Screenshot grounding data
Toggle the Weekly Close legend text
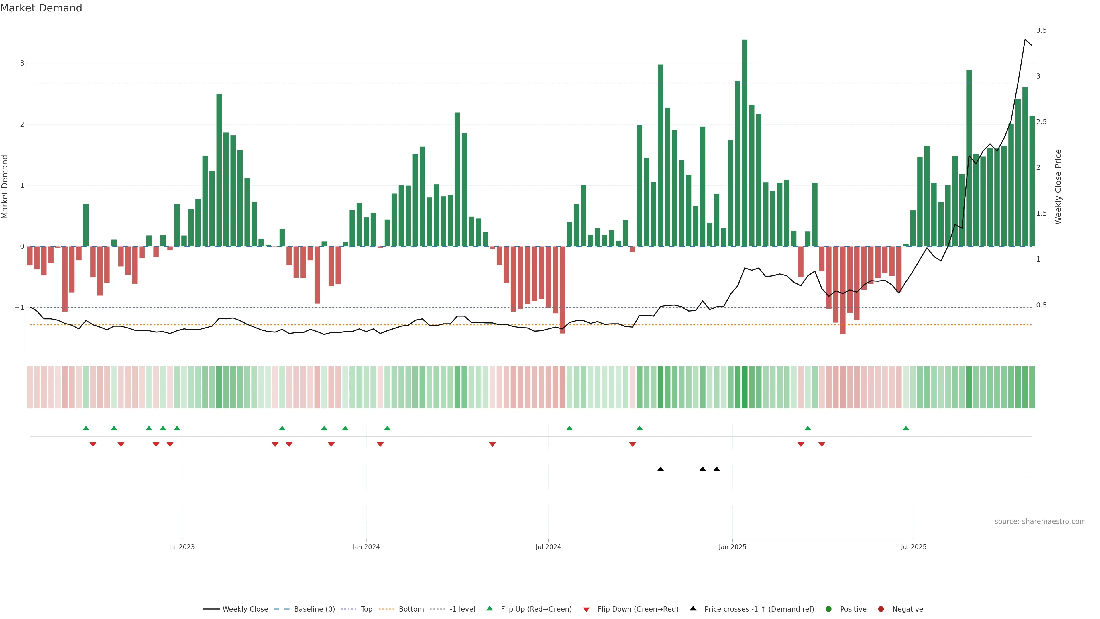Image resolution: width=1100 pixels, height=619 pixels. [x=245, y=609]
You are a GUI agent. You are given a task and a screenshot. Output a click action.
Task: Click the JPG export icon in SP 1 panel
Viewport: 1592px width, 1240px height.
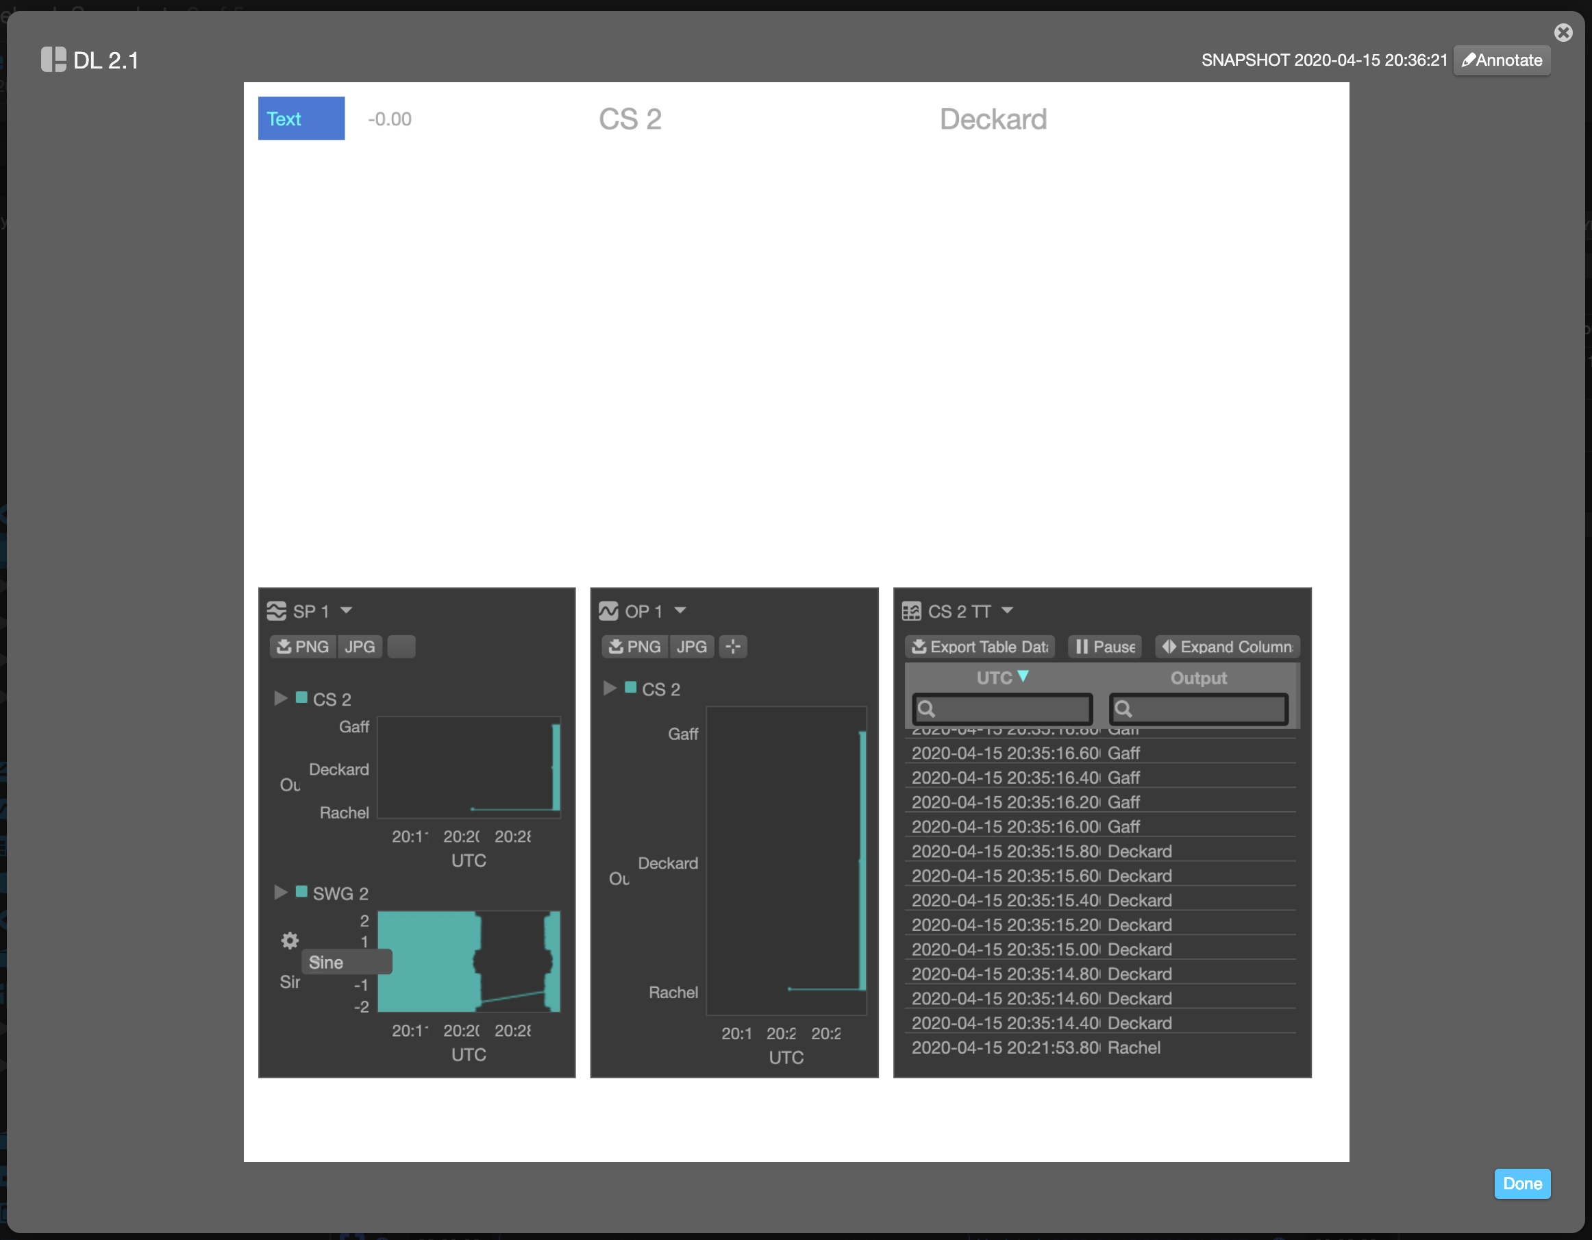click(359, 646)
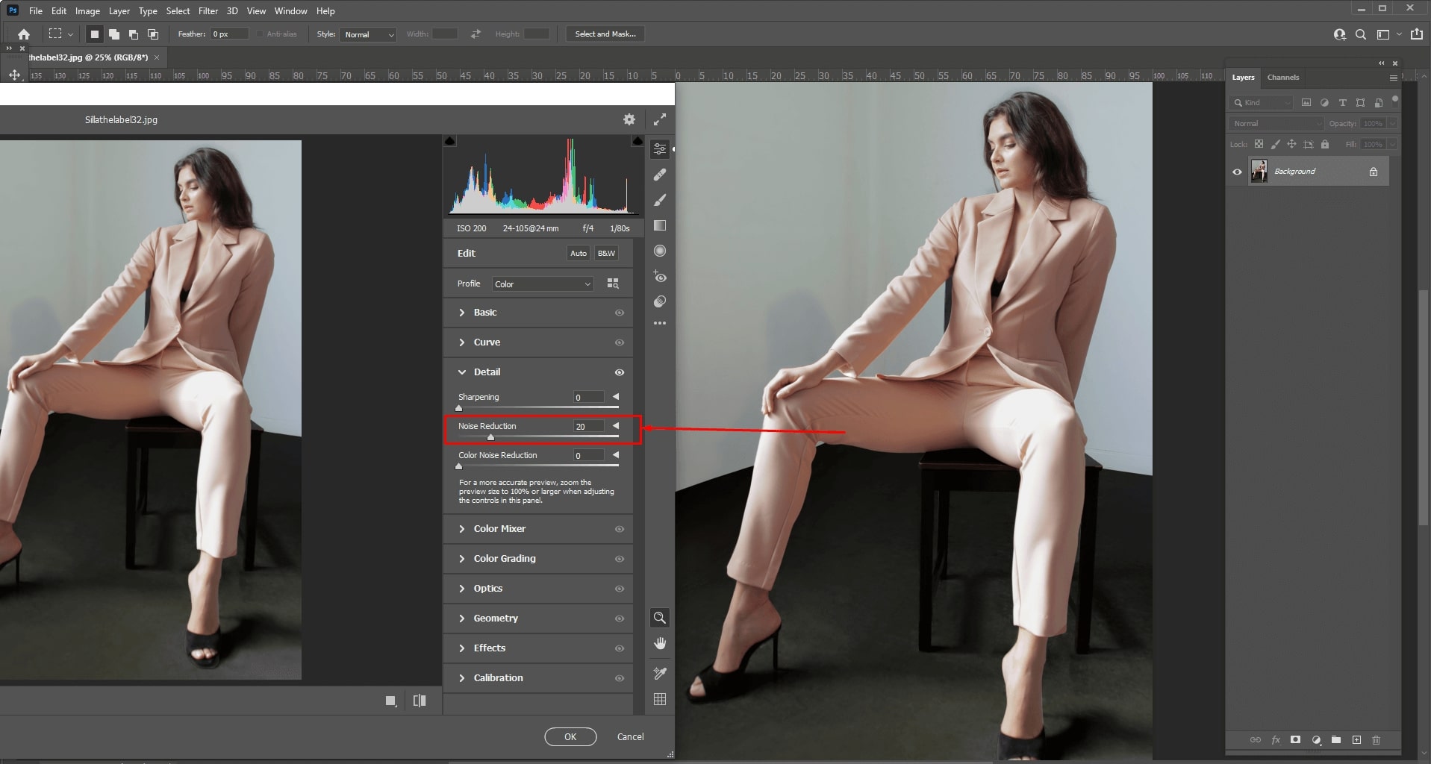This screenshot has height=764, width=1431.
Task: Select the Healing tool in Camera Raw
Action: coord(660,175)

Work to be completed: Would you retype the entries above in full, exactly as written, minus the pictures?

Task result:
Toggle the Weekly Close legend text
Image resolution: width=1100 pixels, height=619 pixels. [x=245, y=609]
You are a GUI agent. You are given a task and a screenshot. Output a click action.
Task: Click the JPG export icon in SP 1 panel
Viewport: 1592px width, 1240px height.
click(359, 646)
This screenshot has height=764, width=1431.
Task: Select the Healing tool in Camera Raw
Action: coord(660,175)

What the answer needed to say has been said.